Large groups usually act as an incentive to fuel more elaborate musical behavior with body movements. The BaYaka use music in a variety of different contexts (Lewis, 2013). One of the main occurrences of elaborate music behavior is during spirit plays (also known as Mokondi Massana). Spirit plays are mostly conducted in villages that also house a large number of genetically unrelated or less socially close individuals (Hill et al., 2011; Lewis, 2013, 2015). During these plays, there is no hierarchy dictating the rules of music performance regarding what can or cannot be included. However, the vocal contribution of each individual is still dependent on the melodies of other group members. In addition, the underlying principles dictating the musical principles of BaYaka could be also transferred to certain daily activities such as hunting (Widdess, 2012; Lewis, 2013). Personal observations by K.R.L.J have indicated that certain singing events also occur outside the context of spirit plays such as when the BaYaka go out or return from tuber foraging trips. These events could involve elaborate body movements such as stomping, clapping, and swaying during foraging expeditions. Among adults, practicing for big musical events seems quite universal in the ethnographic record (Merriam, 1964). Therefore, there is a strong possibility that singing during foraging excursions acts as rehearsals for large gatherings and events (Oloa-Biloa, 2017).
Furthermore, we suspect that singing during foraging excursions could enable the focal individuals to identify the less familiar individuals in a foraging group and assess their unique musical approaches or contributions. The less familiar individuals could introduce new melodies which can make the forest “happy” and bring joy to the focal individuals (Lewis, 2015). In BaYaka society, new melodies are often encouraged and highly valued. Hence, our findings are also in line with the role of music acting as an “icebreaker” among individuals (Pearce et al., 2016). In contrast, the reasons for the decrease in singing probability with increasing group size for high DAI values could be that singing invariably requires more effort and control over the voice than talking (Natke et al., 2003).
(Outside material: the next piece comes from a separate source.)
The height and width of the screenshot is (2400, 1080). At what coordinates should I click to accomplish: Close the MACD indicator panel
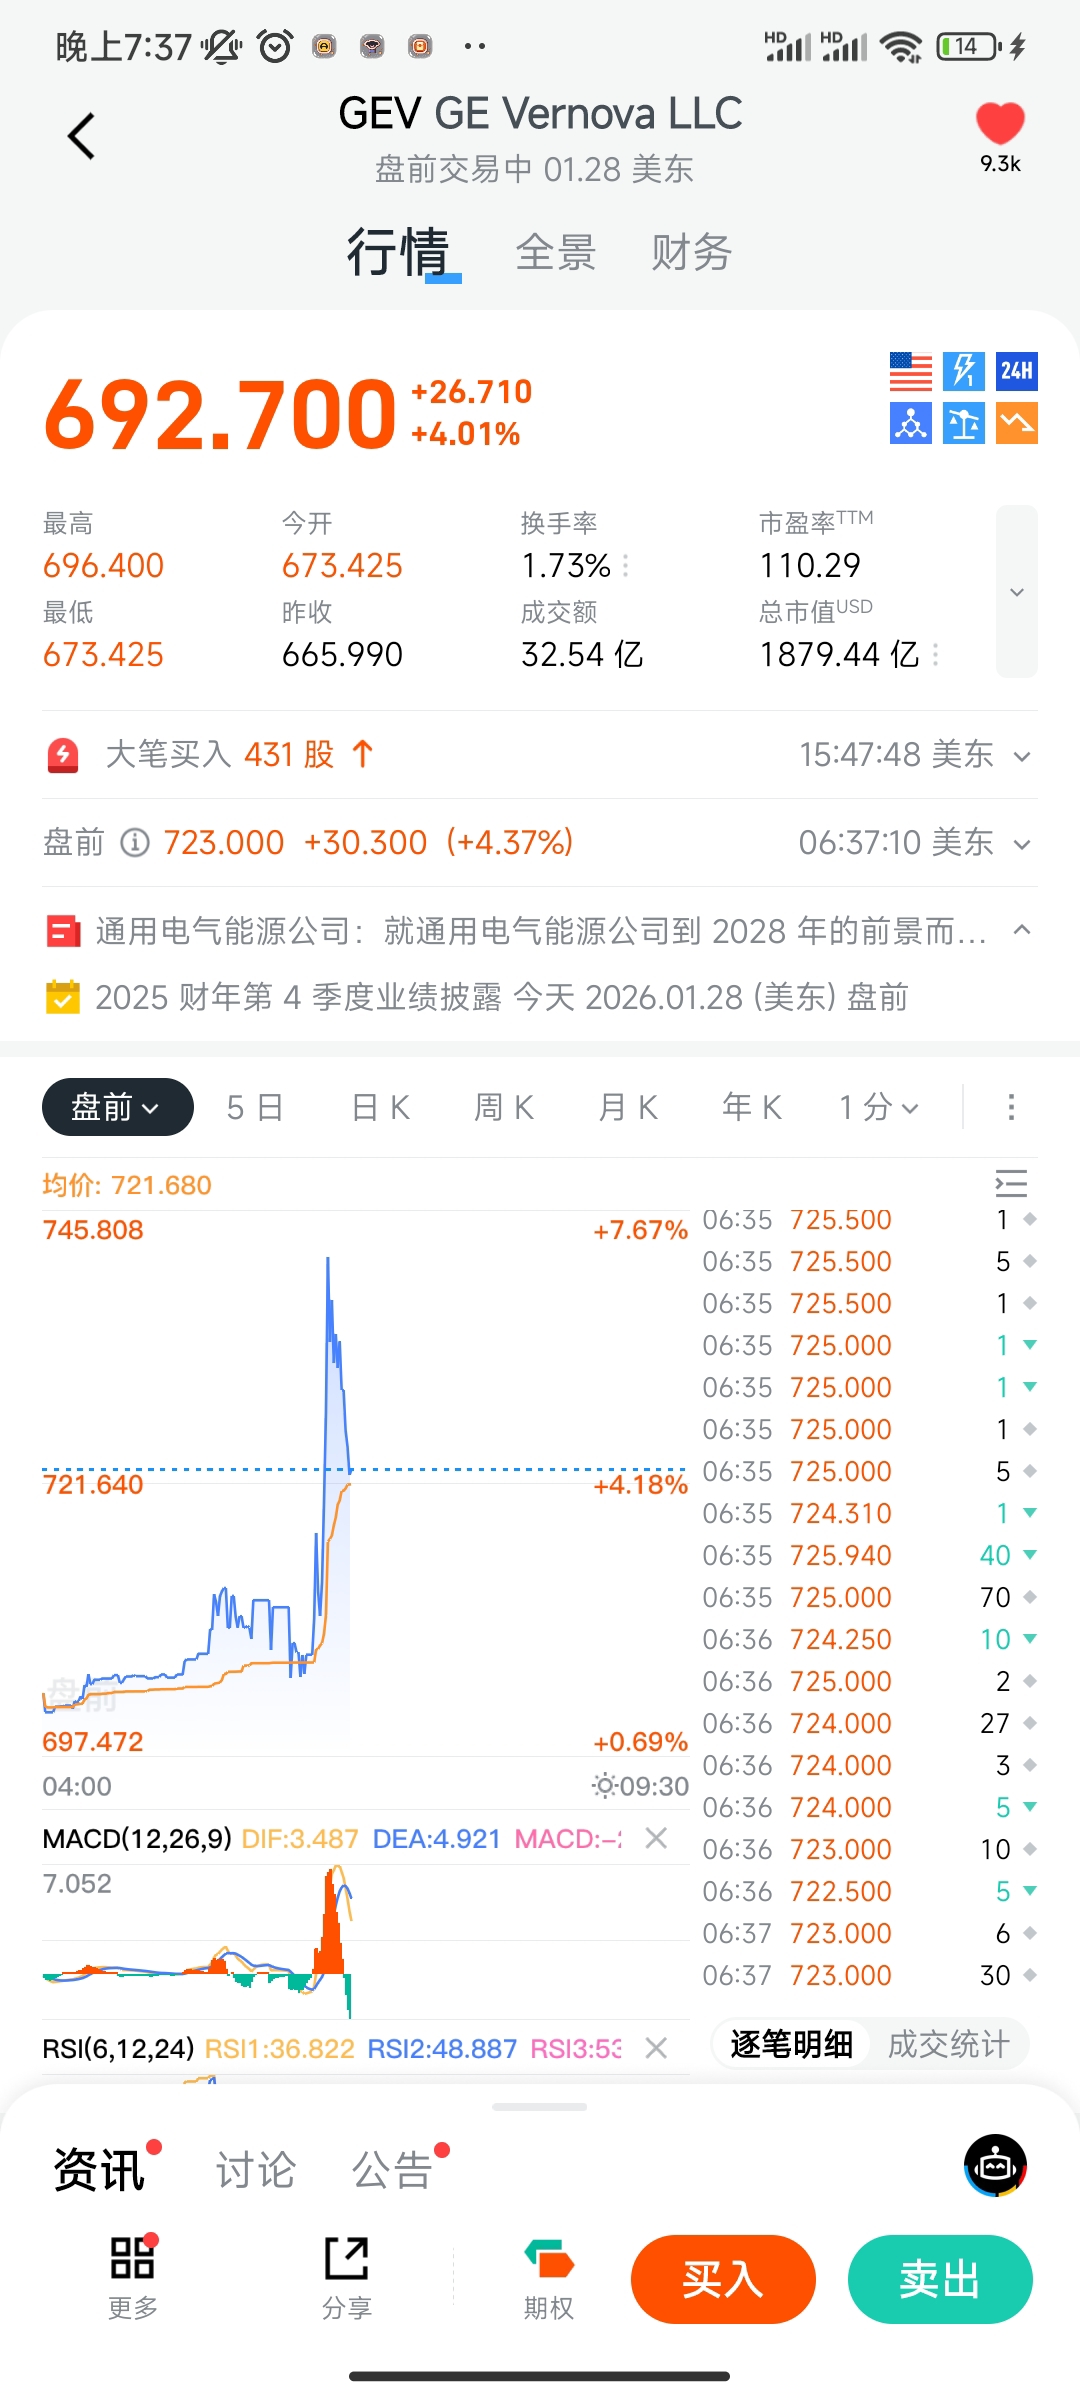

Therefore, a group of related or familiar individuals could incorporate less costly vocalizations such as talking. We suspect that it could be easier for the focal women to use language to instruct familiar instead of less familiar individuals for the procurement of immediate knowledge regarding resources (e.g., where a tuber patch is). Language is more precise and explicit in facilitating communication of short-term intentions, goals, and knowledge sharing (Lewis, 2013). Since the focal women are socially close to these individuals already, trust could have already been achieved. Furthermore, we suspect the foraging women who are more familiar with each other will be less motivated to sing as they already know the melodies the socially close individuals could sing. Alternatively, we are open to the possibility of music being used to communicate with large groups of less familiar individuals to keep the group coordinated, as the group spread is expected to be larger, akin to the instances of “drumming” and call combination in chimpanzees and bonobos (Schamberg et al., 2016; Eleuteri et al., 2022; Fitzgerald et al., 2022). Music and dance could be an indicator of coalition quality, and stable coalitions tend to have more elaborate, complex, well-choreographed musical performances and are more synchronized (Hagen and Bryant, 2003; Mehr et al., 2021). However, our study unfortunately did not directly measure coalition quality which is a variable that determines how stable a coalition is or how collectively a group of people act to perform a task (Hagen and Bryant, 2003; Mehr et al., 2021).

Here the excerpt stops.